You have some awesome recipes there, Nick! I have bookmarked your site and will be back….probably often. Maybe even daily. (That sounded scarier than I meant it to.)
My Italian husband picked some fresh garlic from our neighbor’s yard (don’t ask, don’t tell). Anyway, he said he really wants some pasta with garlic. Well, basically every recipe for pasta has garlic in it. So I wanted to try something different. I found this recipe for Cheesy Fusilli and am really excited about making it tonight! I love the fact that you have lots of pictures (THANK YOU!) and you go through the recipe in easy-to-use terms. I’m going to try adding a bit more garlic than the recipe says (so there’s no evidence left) and see how it turns out. I also appreciate that you don’t incorporate parm into every single recipe, but make it optional. I myself can’t stand parm cheese; but I love Italian food and have to work my way around the stuff.

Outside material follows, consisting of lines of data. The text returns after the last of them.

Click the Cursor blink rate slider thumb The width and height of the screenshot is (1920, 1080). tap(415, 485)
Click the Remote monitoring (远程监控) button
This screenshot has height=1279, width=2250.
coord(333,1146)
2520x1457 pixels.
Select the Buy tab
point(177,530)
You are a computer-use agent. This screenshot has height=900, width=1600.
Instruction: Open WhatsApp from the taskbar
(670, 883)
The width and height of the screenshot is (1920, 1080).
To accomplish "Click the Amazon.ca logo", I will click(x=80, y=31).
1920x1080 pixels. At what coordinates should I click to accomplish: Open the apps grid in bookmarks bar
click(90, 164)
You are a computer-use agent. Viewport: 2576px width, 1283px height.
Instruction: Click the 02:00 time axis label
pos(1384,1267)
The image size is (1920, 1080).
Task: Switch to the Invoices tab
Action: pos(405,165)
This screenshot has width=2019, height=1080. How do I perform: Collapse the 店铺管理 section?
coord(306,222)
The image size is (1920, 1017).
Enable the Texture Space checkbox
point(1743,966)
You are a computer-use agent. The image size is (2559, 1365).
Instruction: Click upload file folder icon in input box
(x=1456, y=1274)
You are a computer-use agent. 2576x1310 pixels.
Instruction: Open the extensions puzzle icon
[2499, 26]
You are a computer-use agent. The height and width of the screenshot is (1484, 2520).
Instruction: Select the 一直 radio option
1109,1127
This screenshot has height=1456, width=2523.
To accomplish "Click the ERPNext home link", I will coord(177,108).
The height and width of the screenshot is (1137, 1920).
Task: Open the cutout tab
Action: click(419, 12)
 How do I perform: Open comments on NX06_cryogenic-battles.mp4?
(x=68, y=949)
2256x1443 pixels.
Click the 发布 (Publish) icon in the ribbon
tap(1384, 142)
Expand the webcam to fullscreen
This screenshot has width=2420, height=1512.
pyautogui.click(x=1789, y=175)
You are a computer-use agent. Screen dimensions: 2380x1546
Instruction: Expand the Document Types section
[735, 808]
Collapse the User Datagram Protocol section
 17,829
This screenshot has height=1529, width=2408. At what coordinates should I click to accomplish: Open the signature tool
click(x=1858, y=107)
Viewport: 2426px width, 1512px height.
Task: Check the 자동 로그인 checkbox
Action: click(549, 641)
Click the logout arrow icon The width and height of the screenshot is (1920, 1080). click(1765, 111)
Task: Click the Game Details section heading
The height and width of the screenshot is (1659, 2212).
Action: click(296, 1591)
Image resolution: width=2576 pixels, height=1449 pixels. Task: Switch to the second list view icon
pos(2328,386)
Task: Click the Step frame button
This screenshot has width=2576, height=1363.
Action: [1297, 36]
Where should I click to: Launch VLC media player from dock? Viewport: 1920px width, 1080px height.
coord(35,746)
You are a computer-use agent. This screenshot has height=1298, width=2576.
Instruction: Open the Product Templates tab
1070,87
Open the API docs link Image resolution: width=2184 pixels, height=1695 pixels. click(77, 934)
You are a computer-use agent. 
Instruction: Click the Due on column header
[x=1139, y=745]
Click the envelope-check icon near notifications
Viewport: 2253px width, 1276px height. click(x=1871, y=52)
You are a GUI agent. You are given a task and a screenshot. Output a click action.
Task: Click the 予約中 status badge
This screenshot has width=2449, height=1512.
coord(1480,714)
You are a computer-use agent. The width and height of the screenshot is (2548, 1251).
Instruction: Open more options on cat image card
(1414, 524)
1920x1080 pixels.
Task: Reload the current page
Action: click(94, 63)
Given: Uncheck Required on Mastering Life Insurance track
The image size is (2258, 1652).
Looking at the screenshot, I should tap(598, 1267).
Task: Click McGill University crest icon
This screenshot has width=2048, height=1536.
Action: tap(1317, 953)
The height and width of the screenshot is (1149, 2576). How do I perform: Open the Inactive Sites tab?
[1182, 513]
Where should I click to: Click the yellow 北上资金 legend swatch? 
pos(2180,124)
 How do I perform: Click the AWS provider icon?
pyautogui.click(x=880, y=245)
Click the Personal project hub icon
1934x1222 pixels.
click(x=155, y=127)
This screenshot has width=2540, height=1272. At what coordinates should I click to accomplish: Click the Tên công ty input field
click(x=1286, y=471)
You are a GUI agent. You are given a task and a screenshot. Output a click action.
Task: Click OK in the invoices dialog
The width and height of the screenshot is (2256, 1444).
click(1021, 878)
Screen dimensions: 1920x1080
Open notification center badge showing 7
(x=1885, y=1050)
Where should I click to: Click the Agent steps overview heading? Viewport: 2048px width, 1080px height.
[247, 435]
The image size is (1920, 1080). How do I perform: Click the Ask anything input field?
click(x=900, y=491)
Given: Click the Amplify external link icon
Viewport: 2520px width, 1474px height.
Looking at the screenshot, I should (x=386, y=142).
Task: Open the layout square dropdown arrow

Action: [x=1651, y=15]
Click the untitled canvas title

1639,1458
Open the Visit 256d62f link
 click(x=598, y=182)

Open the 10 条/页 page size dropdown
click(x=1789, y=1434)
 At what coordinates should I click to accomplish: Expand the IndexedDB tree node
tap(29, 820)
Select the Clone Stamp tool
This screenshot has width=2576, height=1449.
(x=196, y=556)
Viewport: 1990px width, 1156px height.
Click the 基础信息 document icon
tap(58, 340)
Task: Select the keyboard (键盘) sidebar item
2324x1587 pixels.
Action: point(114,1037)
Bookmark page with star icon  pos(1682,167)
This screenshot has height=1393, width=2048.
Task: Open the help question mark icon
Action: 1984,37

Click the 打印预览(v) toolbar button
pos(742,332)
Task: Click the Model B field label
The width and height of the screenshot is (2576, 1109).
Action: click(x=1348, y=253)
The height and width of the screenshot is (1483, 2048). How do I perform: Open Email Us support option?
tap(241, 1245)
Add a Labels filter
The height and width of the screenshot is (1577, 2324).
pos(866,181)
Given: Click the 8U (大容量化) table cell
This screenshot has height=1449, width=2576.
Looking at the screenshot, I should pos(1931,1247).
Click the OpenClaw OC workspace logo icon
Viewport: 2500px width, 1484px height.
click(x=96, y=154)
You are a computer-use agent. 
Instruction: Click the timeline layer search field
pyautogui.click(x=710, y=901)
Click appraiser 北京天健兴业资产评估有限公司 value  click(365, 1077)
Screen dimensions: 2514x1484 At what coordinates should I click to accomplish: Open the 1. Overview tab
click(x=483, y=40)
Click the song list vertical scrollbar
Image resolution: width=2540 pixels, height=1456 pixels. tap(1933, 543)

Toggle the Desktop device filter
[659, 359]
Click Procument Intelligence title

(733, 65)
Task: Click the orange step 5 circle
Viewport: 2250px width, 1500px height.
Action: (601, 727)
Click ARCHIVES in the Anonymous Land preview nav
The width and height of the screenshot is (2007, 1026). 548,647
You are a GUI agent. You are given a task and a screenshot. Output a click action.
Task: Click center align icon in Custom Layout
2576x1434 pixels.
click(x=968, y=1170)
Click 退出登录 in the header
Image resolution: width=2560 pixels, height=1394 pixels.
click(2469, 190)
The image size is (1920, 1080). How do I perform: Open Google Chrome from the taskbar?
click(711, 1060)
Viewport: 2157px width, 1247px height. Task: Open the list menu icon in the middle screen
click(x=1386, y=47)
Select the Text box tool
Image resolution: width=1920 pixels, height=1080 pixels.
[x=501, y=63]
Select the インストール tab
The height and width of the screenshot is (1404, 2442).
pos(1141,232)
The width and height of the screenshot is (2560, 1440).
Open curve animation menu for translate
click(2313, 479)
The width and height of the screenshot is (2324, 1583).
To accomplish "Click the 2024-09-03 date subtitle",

I’m subscribing to this site as well as bookmarking it- this is AWESOME! Thanks so much!
love your blog, your writing and pictures are fantastic!
Hi Nick
Read your interview at blog guidebook – your blog is super, I will be back!!!
Hi! I wandered here to Macheesmo through a link one of my friends had posted on Facebook, and I love it! I just got started (within the last month or so) on writing my own blog, and my goal is similar to yours – get in the kitchen and have some fun. It’s awesome to see how successful yours is. Congratulations and I can’t wait to keep reading!
Wonderful site, Nick. Love your philosophy and share it.
Apparently I’m late to the party (I like to think fashionably late), but I’m glad I arrived! Great site, and I couldn’t agree more about your blogging and cooking philosophy – it’s just what I’m going for with mine as well. Can’t wait to keep reading and inspire my own macheesm-a !
Hello Nick, I had so much fun here at your site today, running behind but sooo worth it. I have been taking a peak here and there and I have to tell you, this is one wonderful well-rounded blog for those who “enjoy” food. All the recipes are right up T’s alley. It is nice to find a site that gives me the other side of tea sandwiches. I will revisit time and time again to find a good recipe that the men folk in my life will truly enjoy and I have to add “me too.” The only bad thing about finding your site is that I have not did my market shopping today and I am so hungry now and nothing in the house to fix. I know one thing I am picking up a nice shoulder pork and can then pick from a couple of your recipes, what is it with men-folk and pork? I have added myself to your email list and look forwards to all you share in the wonderful world of food and how to do!…RaeDi
My site is in the process of being upgraded right now and I am having a section of what I find in the food world and showcasing the blogs that have great interest in one way or another and yours fits. I think you will be my first review.